Aim of the task — Reproduce the data below verbatim, everything from its first line down to and including the line containing "Action: [x=1635, y=88]".

Data for processing —
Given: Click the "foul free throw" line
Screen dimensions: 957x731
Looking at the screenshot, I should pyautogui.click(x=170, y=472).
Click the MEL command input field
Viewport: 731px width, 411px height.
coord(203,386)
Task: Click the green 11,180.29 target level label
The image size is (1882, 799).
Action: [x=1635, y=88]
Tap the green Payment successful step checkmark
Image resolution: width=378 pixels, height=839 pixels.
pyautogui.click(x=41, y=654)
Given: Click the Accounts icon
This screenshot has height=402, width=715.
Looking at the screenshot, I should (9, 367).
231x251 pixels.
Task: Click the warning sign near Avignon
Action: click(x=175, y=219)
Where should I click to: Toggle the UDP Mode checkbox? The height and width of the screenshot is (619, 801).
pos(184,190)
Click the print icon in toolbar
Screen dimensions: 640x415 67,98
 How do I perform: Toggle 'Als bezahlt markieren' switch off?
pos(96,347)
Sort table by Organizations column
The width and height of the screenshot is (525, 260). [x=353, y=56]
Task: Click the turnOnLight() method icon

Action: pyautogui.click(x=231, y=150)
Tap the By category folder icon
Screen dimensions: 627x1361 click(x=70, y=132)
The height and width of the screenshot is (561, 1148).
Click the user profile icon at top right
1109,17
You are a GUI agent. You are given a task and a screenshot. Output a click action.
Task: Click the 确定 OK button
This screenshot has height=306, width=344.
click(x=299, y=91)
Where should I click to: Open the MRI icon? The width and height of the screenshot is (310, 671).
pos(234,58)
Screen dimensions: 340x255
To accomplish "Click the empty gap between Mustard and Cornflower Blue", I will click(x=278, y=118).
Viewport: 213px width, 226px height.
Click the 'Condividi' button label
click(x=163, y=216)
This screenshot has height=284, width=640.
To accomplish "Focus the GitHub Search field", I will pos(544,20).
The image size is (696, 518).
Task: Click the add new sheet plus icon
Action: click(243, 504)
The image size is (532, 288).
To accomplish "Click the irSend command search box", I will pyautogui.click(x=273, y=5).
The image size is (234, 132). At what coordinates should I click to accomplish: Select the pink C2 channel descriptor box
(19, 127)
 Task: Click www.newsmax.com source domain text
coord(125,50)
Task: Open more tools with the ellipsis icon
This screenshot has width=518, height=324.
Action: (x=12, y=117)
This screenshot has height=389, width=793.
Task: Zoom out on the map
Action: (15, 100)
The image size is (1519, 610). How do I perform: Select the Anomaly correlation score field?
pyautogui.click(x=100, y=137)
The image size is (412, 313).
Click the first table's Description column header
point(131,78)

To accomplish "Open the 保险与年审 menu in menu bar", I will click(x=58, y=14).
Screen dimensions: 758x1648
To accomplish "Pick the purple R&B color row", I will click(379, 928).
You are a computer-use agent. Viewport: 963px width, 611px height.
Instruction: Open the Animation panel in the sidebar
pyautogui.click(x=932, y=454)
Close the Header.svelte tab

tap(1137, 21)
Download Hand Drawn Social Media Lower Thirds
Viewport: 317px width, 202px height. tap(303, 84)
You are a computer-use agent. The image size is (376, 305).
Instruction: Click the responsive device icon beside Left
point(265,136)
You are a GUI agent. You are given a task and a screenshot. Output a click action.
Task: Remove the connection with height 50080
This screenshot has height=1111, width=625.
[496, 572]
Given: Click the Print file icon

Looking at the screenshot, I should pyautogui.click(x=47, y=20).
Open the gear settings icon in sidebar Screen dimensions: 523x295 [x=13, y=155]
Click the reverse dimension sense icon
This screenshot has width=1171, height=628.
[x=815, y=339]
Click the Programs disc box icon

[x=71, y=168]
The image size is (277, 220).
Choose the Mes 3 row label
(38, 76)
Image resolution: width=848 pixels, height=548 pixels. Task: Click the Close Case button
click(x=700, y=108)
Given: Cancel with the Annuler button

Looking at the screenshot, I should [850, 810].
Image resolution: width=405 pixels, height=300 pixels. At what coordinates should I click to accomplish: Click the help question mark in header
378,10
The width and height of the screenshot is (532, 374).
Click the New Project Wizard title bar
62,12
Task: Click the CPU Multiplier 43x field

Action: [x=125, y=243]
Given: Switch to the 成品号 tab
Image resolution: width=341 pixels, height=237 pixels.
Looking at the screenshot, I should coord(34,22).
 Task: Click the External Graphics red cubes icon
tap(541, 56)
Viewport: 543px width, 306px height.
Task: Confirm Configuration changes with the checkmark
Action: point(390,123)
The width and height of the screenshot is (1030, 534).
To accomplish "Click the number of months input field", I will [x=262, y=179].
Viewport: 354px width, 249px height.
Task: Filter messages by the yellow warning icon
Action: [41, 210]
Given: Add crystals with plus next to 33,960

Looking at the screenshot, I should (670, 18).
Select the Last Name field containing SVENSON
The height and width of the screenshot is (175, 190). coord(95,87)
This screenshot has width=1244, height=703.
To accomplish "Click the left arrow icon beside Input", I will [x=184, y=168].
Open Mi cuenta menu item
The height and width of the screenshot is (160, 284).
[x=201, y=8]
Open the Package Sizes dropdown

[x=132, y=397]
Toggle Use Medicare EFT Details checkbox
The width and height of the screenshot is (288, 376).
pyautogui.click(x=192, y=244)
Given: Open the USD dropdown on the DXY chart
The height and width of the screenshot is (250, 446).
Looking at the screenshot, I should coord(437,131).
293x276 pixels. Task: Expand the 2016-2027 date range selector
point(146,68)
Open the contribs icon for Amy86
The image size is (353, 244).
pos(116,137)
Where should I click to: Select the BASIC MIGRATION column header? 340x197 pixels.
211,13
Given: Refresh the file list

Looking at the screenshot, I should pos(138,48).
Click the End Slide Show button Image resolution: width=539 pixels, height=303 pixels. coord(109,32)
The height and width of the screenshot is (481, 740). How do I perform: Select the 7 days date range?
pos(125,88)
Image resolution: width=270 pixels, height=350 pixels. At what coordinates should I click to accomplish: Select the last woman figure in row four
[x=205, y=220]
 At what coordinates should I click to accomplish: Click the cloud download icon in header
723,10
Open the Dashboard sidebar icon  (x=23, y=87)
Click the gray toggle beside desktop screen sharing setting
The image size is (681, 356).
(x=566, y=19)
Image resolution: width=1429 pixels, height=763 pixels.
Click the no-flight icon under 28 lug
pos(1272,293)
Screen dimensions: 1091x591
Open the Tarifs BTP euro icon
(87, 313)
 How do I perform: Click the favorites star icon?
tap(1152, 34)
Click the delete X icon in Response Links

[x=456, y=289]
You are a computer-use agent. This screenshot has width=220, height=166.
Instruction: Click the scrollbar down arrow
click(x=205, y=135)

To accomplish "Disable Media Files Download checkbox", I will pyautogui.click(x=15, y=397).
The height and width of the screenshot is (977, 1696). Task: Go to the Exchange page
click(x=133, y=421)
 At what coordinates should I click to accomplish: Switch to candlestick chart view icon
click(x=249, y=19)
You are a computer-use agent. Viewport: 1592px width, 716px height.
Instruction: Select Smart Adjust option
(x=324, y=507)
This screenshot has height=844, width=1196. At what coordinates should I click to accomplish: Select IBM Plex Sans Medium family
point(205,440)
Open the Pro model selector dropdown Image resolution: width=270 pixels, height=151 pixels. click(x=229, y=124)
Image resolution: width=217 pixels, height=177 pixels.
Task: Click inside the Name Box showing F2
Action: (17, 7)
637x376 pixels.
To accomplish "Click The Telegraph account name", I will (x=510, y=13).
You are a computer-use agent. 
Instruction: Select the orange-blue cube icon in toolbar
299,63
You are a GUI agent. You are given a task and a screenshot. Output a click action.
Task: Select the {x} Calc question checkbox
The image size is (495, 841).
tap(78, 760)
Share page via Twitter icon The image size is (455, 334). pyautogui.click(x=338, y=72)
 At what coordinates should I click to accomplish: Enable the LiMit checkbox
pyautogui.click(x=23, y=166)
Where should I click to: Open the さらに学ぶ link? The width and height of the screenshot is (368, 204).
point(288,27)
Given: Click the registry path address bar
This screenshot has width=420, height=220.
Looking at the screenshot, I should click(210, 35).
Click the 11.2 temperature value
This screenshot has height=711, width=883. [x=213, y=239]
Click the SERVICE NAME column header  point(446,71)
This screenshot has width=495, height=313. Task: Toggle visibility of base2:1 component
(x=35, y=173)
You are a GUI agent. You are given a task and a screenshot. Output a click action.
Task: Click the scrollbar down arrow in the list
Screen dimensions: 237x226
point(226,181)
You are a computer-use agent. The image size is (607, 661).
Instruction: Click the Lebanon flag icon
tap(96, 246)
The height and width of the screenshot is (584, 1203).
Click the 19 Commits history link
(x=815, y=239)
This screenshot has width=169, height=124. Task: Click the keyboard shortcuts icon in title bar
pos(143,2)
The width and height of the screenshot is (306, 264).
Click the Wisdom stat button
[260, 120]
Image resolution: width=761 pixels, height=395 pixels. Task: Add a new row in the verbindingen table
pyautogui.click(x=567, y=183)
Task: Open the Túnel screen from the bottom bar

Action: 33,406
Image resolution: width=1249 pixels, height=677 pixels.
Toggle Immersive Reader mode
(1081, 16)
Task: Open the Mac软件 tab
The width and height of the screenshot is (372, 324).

Response below —
Given: Click the "foul free throw" line
Screen dimensions: 957x731
Looking at the screenshot, I should pyautogui.click(x=170, y=472).
Click the MEL command input field
Viewport: 731px width, 411px height.
coord(203,386)
Task: Click the green 11,180.29 target level label
The image size is (1882, 799).
Action: [x=1635, y=88]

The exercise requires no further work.